Leica M2 - Stewart Marsden

Leica M2


The Leica M2 is a 35 mm rangefinder camera by Ernst Leitz, of Wetzlar, Germany, introduced in 1957. Around 82,000 M2s were produced between 1957 and 1968.  They were introduced after the Leica M3 and are considered to be more aesthetically pleasing by many and was certainly a more affordable version of its predecessor.

I have 3 lenses with my kit, the Leica 35mm Summicron-M f/2.0, Leica 90mm f2.8 Elmarit M, and the Leica Elmarit-M 135mm f/2.8 which is a ‘goggle lens’ as the M2 only has 35mm, 50mm and 90 mm frame lines which are selected when mounting the appropriate lens.  What is notable about this camera is what it doesn’t have.  There is no internal light metering and no automation.  It has one shooting mode, and that’s ‘manual’.

Shooting the Leica M2 requires you to have some basic knowledge of exposure, personally, I use the sunny 16 rule when shooting film.  In basic terms, on a sunny day, a bright sunny day, if the shutter speed and film speed are the same, then set the aperture to f16 and you will get a balanced exposure. 

As a rule of thumb, if the sun goes behind a cloud, depending on the density of the cloud, you should open up the aperture to F11 or F8, alternatively make the shutter speed slower to let more light in.
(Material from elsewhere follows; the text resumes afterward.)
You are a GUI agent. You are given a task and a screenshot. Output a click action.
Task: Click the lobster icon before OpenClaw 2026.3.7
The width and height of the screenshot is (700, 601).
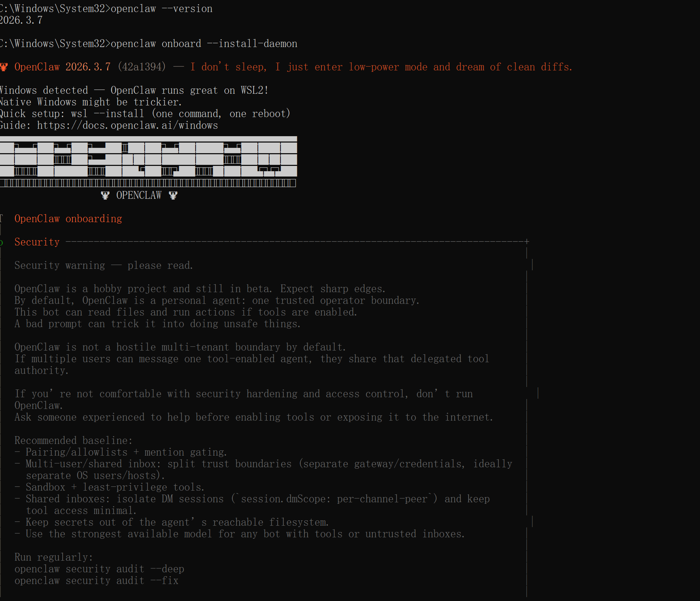click(4, 67)

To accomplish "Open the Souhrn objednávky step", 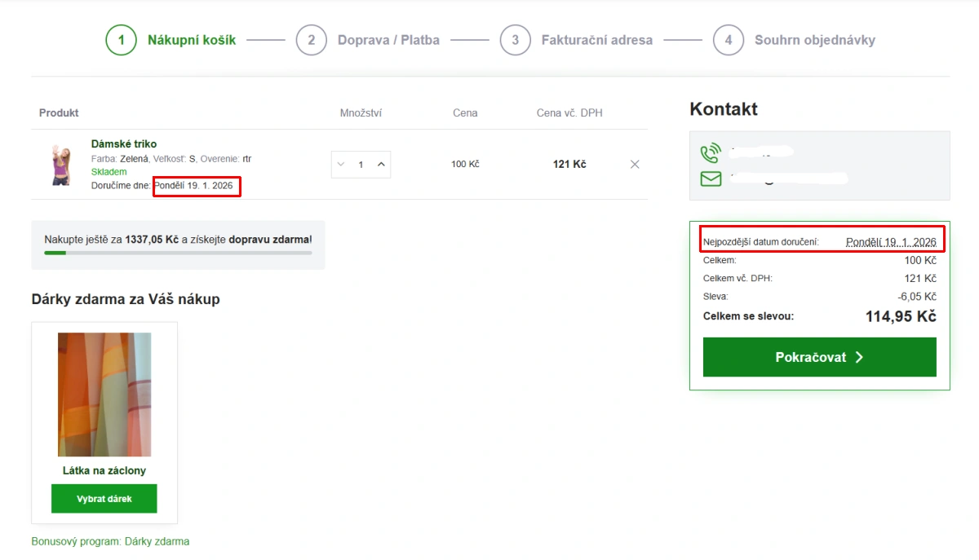I will tap(815, 40).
I spent the day in London walking around shooting on 400ASA film at about f8 and 1/1000 sec.  As when shooting film every shot counts (and costs) I also use a small free light metering app that I installed in my phone to check my estimations before committing the shutter.

Shooting the Leica M2 rekindled some childhood memories of shooting, the excitement of not knowing the results immediately, and having to wait for the Lab to get your prints / neg scans back.   That anticipation for the results was awesome and I was certainly pleased with what I captured.